Pierre Bordry, the head of the French Anti-Doping Agency (AFLD), is telling the French daily Le Monde that he thinks as many as two new doping products as well as auto-blood transfusions could have been used during the 96th edition.
“There’s a likelihood of blood transfusions and two new products that have been used during the Tour, but are not yet on the market,” Bordry told Le Monde in its Tuesday edition.
Testers have been able to detect the presence of donor blood – homologous blood doping – since 2004, but a method of detecting a riders own reinjected red cells – autologous blood doping – remains elusive.
Many believe that one of the products Bordry is referring to is Hematide , a new drug that stimulates red blood cell production in ways that differ from synthetic erythropoietin (EPO).

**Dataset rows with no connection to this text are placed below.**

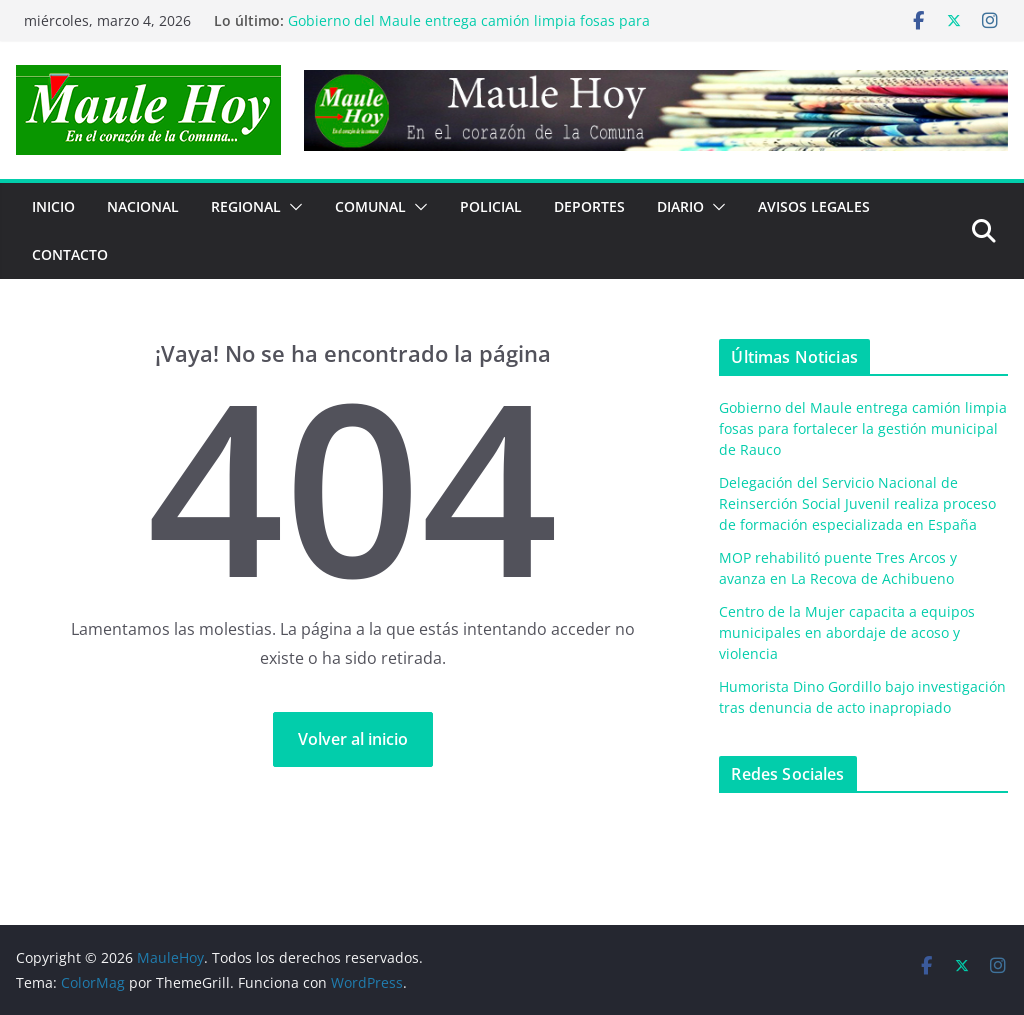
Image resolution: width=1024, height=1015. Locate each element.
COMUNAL (370, 206)
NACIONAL (143, 206)
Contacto (70, 254)
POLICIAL (491, 206)
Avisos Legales (814, 206)
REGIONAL (246, 206)
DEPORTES (589, 206)
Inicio (53, 206)
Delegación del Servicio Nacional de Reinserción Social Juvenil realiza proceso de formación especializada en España (857, 503)
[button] (292, 207)
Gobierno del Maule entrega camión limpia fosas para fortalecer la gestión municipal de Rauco (469, 30)
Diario (680, 206)
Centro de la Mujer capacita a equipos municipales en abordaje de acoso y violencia (847, 632)
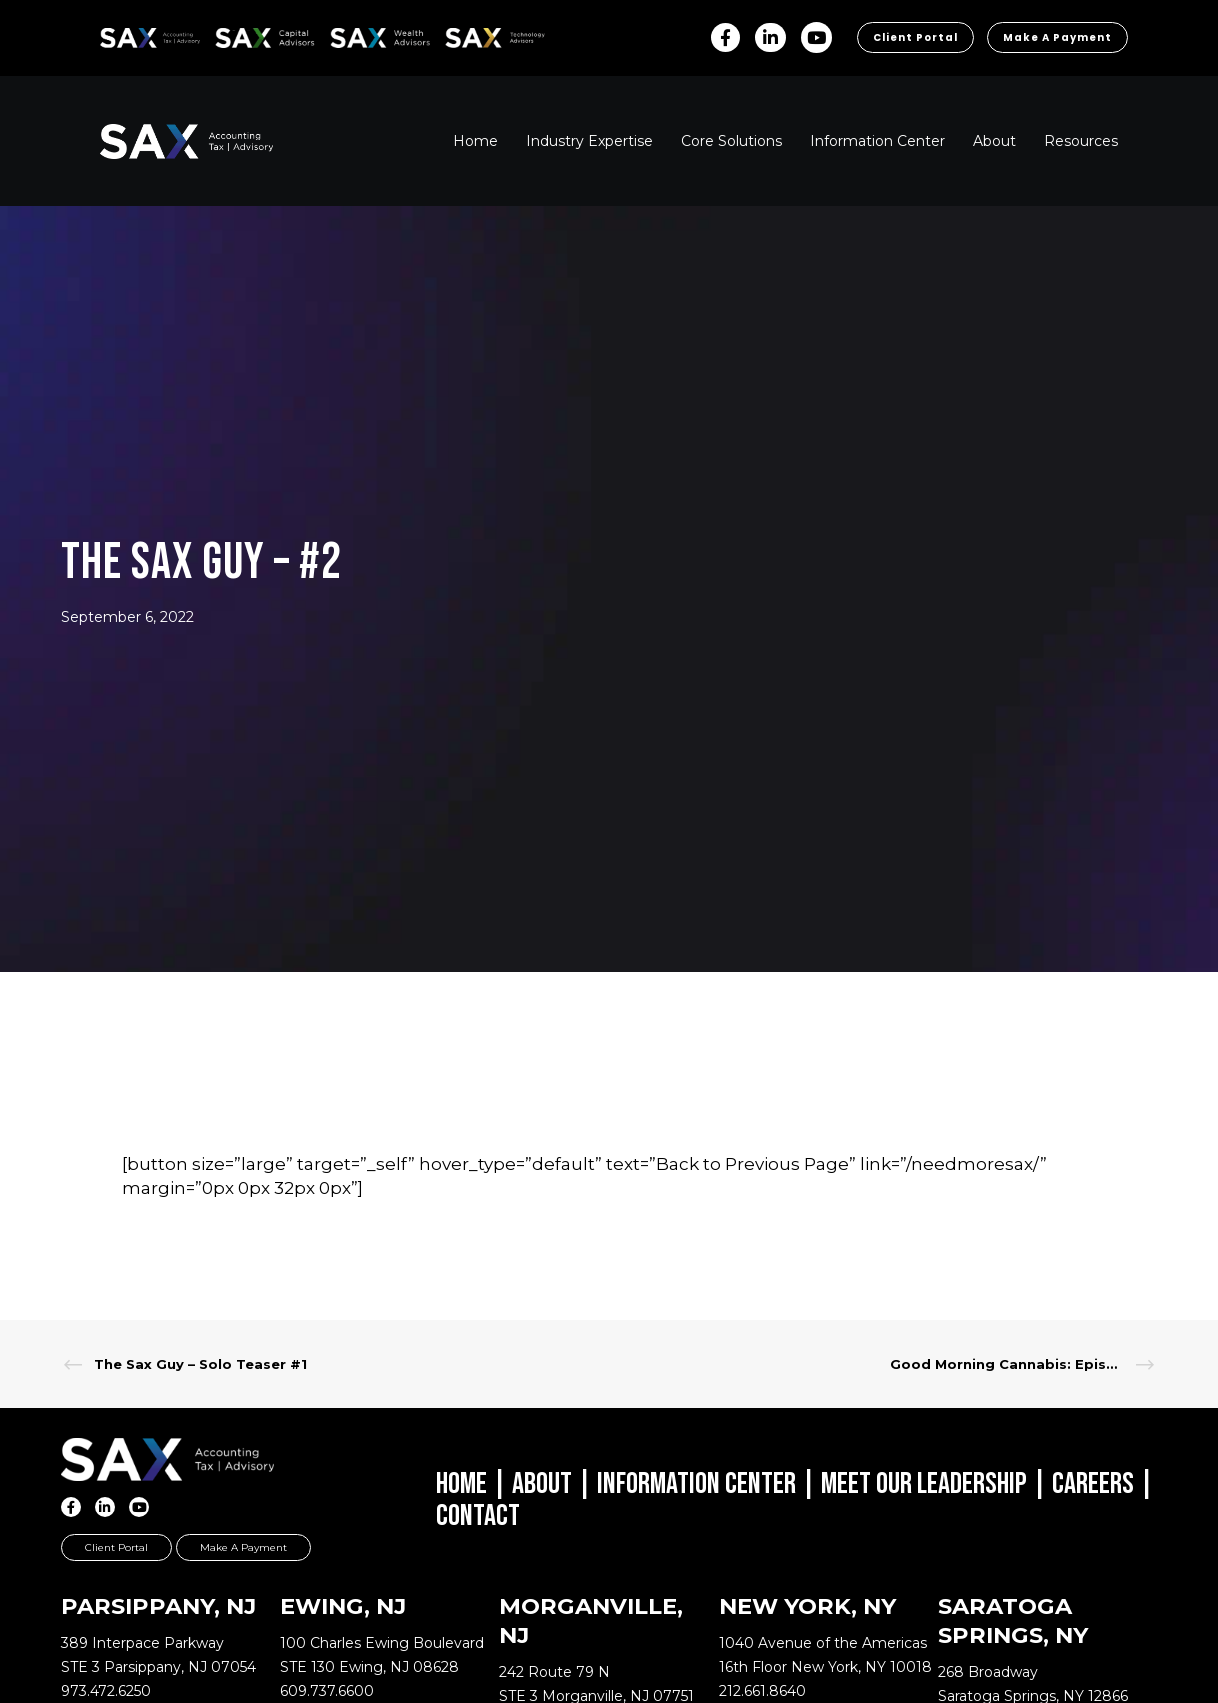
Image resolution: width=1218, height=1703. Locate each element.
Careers (1093, 1484)
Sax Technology (482, 38)
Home (461, 1484)
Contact (478, 1516)
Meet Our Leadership (924, 1484)
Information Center (696, 1484)
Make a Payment (1057, 37)
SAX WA (353, 34)
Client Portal (915, 37)
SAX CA (236, 34)
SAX (111, 34)
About (542, 1484)
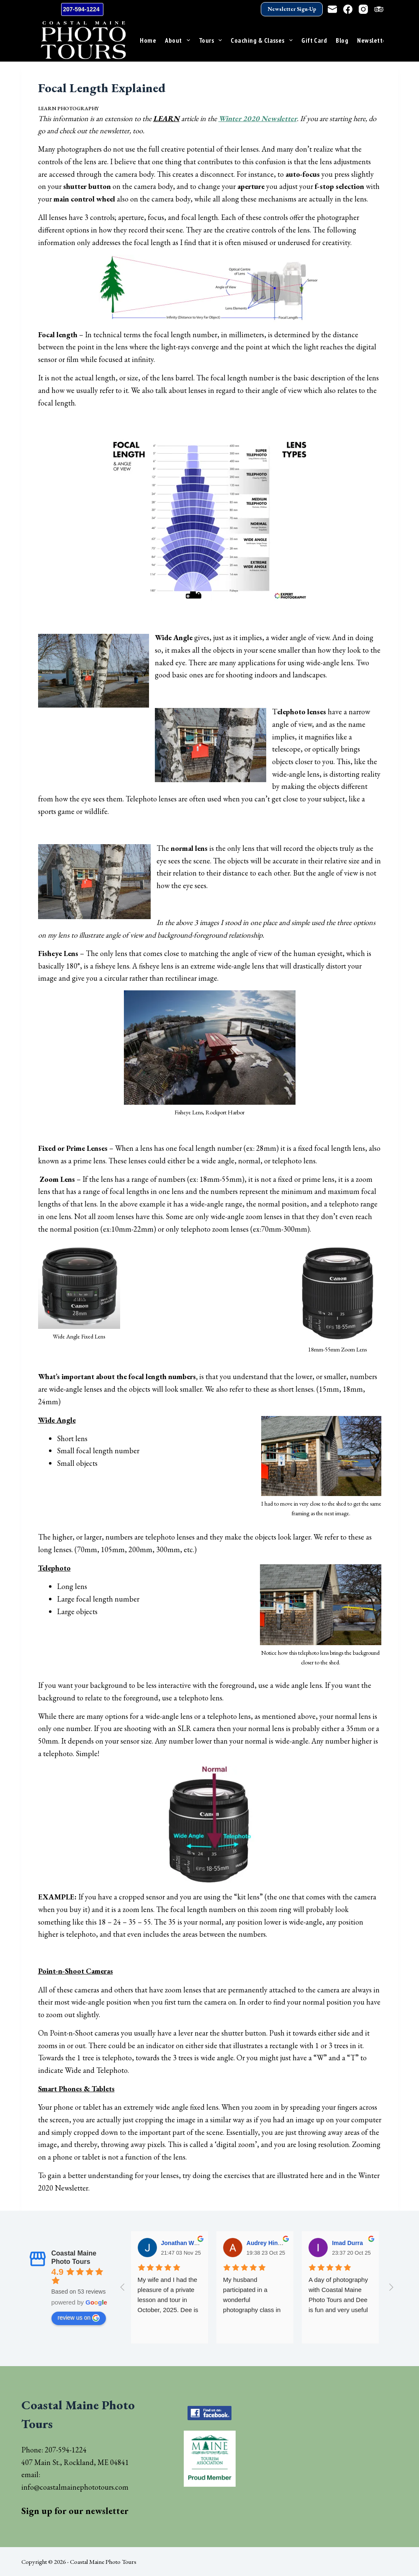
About (179, 40)
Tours (212, 40)
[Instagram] (363, 9)
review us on (79, 2318)
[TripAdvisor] (378, 9)
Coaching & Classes (263, 40)
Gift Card (314, 40)
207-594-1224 (82, 9)
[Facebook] (347, 9)
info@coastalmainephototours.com (75, 2487)
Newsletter (378, 40)
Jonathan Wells (182, 2243)
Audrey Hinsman (270, 2243)
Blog (342, 40)
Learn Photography (68, 108)
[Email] (332, 9)
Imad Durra (347, 2243)
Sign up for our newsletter (75, 2511)
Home (148, 40)
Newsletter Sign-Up (291, 9)
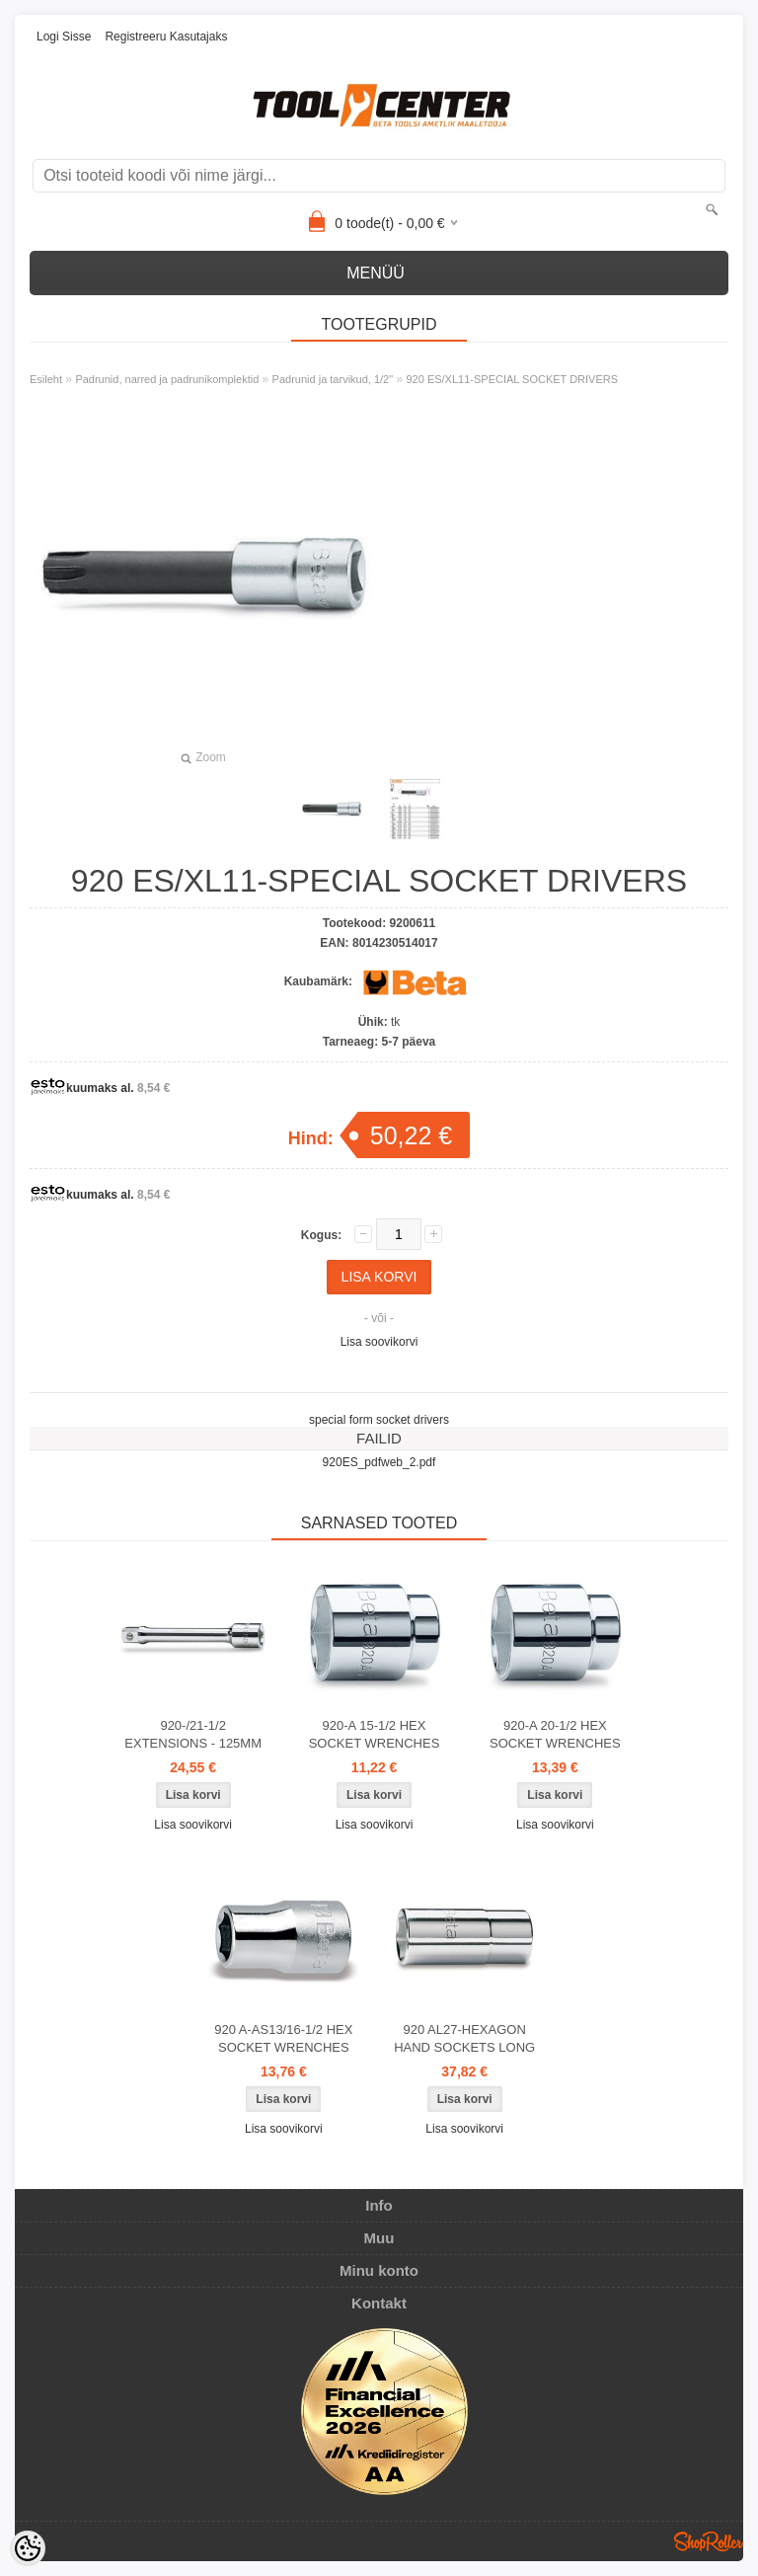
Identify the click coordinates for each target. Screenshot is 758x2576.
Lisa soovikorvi (379, 1342)
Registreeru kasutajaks (166, 36)
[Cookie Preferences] (27, 2548)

Hematide, which is still in the stage-three clinical testing phase but could hit the market in 2011, is already on the list of banned substances from the World Anti-Doping Agency (WADA). The manufacturer, however, has been cooperating with the agency for the past two years and most experts suggest that the synthetic peptide erythropoiesis-stimulating agent would be relatively easy to detect.
The other product is thought to be AICAR, a product that promotes muscle growth and helps burn fat. AICAR is hyped online as a “non-exercise” drug that helps patients burn fat instead of sugar stores, thus increasing weight loss and endurance.
As with Hematide, authorities are confident that AICAR would not present significant problems for laboratories hoping to detect its presence in a urine sample.
The French authorities are also back-testing samples from 15 riders from the 2008 Tour as well.
Bordry, who is one of the most consistent voices in the fight to clean up sport, also said that doping products were found when authorities searched the refuse and garbage left behind by teams.
“We found heavy drugs, including one that is used by diabetics to produce insulin,” he said.
Bordry’s comments come as many observers are hailing the 2009 Tour a scandal-free success.
As previous Tours have revealed, however, it can take several weeks or even months before all anti-doping samples have been fully analyzed.